**Task to complete**
Render the lines below as a JSON list of strings, one string per line, omitting blank lines.

##############################

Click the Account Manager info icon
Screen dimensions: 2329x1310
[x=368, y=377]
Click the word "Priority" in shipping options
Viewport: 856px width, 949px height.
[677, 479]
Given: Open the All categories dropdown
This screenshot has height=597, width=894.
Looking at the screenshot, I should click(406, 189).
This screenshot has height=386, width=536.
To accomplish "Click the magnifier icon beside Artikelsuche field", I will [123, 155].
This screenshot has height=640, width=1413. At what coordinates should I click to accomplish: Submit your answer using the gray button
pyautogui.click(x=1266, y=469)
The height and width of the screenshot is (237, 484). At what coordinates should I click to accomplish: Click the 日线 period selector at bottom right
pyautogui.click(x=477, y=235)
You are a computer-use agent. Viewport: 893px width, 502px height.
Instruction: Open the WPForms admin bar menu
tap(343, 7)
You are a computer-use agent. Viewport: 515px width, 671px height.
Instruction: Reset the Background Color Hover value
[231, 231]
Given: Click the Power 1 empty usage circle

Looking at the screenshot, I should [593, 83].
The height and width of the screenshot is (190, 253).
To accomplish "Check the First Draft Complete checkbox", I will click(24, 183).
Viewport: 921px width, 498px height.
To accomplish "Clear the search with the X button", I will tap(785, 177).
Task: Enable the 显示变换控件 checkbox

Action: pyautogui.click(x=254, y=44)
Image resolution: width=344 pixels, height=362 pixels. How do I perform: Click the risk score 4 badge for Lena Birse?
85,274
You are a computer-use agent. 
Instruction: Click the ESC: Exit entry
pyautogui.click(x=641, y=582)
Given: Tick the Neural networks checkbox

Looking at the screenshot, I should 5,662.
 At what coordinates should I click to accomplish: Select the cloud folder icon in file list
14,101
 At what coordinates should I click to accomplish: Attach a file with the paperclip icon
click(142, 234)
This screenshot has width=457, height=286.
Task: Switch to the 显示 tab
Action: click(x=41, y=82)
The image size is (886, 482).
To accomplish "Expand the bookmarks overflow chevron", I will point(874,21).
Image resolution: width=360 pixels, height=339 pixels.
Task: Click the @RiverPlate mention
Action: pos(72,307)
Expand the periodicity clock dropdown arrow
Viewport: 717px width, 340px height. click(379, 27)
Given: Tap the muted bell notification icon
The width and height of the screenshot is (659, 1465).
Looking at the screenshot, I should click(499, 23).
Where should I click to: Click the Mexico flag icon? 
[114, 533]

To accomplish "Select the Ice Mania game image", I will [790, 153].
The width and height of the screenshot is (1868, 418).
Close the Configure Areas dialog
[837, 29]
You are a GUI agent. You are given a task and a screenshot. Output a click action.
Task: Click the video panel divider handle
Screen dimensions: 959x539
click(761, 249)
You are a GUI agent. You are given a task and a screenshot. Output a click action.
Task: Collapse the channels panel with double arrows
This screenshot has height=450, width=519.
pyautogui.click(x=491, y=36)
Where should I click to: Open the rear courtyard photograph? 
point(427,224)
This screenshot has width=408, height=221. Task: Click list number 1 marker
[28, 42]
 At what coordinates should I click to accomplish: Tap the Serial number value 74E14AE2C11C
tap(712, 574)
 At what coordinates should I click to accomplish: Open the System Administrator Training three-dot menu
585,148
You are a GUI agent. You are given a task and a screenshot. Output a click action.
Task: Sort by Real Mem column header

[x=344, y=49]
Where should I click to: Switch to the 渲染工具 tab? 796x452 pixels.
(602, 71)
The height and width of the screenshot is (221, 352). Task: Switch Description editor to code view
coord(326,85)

##############################

**Solution**
[
  "Click the Account Manager info icon",
  "Screen dimensions: 2329x1310",
  "[x=368, y=377]",
  "Click the word \"Priority\" in shipping options",
  "Viewport: 856px width, 949px height.",
  "[677, 479]",
  "Given: Open the All categories dropdown",
  "This screenshot has height=597, width=894.",
  "Looking at the screenshot, I should click(406, 189).",
  "This screenshot has height=386, width=536.",
  "To accomplish \"Click the magnifier icon beside Artikelsuche field\", I will [123, 155].",
  "This screenshot has height=640, width=1413. At what coordinates should I click to accomplish: Submit your answer using the gray button",
  "pyautogui.click(x=1266, y=469)",
  "The height and width of the screenshot is (237, 484). At what coordinates should I click to accomplish: Click the 日线 period selector at bottom right",
  "pyautogui.click(x=477, y=235)",
  "You are a computer-use agent. Viewport: 893px width, 502px height.",
  "Instruction: Open the WPForms admin bar menu",
  "tap(343, 7)",
  "You are a computer-use agent. Viewport: 515px width, 671px height.",
  "Instruction: Reset the Background Color Hover value",
  "[231, 231]",
  "Given: Click the Power 1 empty usage circle",
  "Looking at the screenshot, I should [593, 83].",
  "The height and width of the screenshot is (190, 253).",
  "To accomplish \"Check the First Draft Complete checkbox\", I will click(24, 183).",
  "Viewport: 921px width, 498px height.",
  "To accomplish \"Clear the search with the X button\", I will tap(785, 177).",
  "Task: Enable the 显示变换控件 checkbox",
  "Action: pyautogui.click(x=254, y=44)",
  "Image resolution: width=344 pixels, height=362 pixels. How do I perform: Click the risk score 4 badge for Lena Birse?",
  "85,274",
  "You are a computer-use agent. ",
  "Instruction: Click the ESC: Exit entry",
  "pyautogui.click(x=641, y=582)",
  "Given: Tick the Neural networks checkbox",
  "Looking at the screenshot, I should 5,662.",
  " At what coordinates should I click to accomplish: Select the cloud folder icon in file list",
  "14,101",
  " At what coordinates should I click to accomplish: Attach a file with the paperclip icon",
  "click(142, 234)",
  "This screenshot has width=457, height=286.",
  "Task: Switch to the 显示 tab",
  "Action: click(x=41, y=82)",
  "The image size is (886, 482).",
  "To accomplish \"Expand the bookmarks overflow chevron\", I will point(874,21).",
  "Image resolution: width=360 pixels, height=339 pixels.",
  "Task: Click the @RiverPlate mention",
  "Action: pos(72,307)",
  "Expand the periodicity clock dropdown arrow",
  "Viewport: 717px width, 340px height. click(379, 27)",
  "Given: Tap the muted bell notification icon",
  "The width and height of the screenshot is (659, 1465).",
  "Looking at the screenshot, I should click(499, 23).",
  "Where should I click to: Click the Mexico flag icon? ",
  "[114, 533]",
  "To accomplish \"Select the Ice Mania game image\", I will [790, 153].",
  "The width and height of the screenshot is (1868, 418).",
  "Close the Configure Areas dialog",
  "[837, 29]",
  "You are a GUI agent. You are given a task and a screenshot. Output a click action.",
  "Task: Click the video panel divider handle",
  "Screen dimensions: 959x539",
  "click(761, 249)",
  "You are a GUI agent. You are given a task and a screenshot. Output a click action.",
  "Task: Collapse the channels panel with double arrows",
  "This screenshot has height=450, width=519.",
  "pyautogui.click(x=491, y=36)",
  "Where should I click to: Open the rear courtyard photograph? ",
  "point(427,224)",
  "This screenshot has width=408, height=221. Task: Click list number 1 marker",
  "[28, 42]",
  " At what coordinates should I click to accomplish: Tap the Serial number value 74E14AE2C11C",
  "tap(712, 574)",
  " At what coordinates should I click to accomplish: Open the System Administrator Training three-dot menu",
  "585,148",
  "You are a GUI agent. You are given a task and a screenshot. Output a click action.",
  "Task: Sort by Real Mem column header",
  "[x=344, y=49]",
  "Where should I click to: Switch to the 渲染工具 tab? 796x452 pixels.",
  "(602, 71)",
  "The height and width of the screenshot is (221, 352). Task: Switch Description editor to code view",
  "coord(326,85)"
]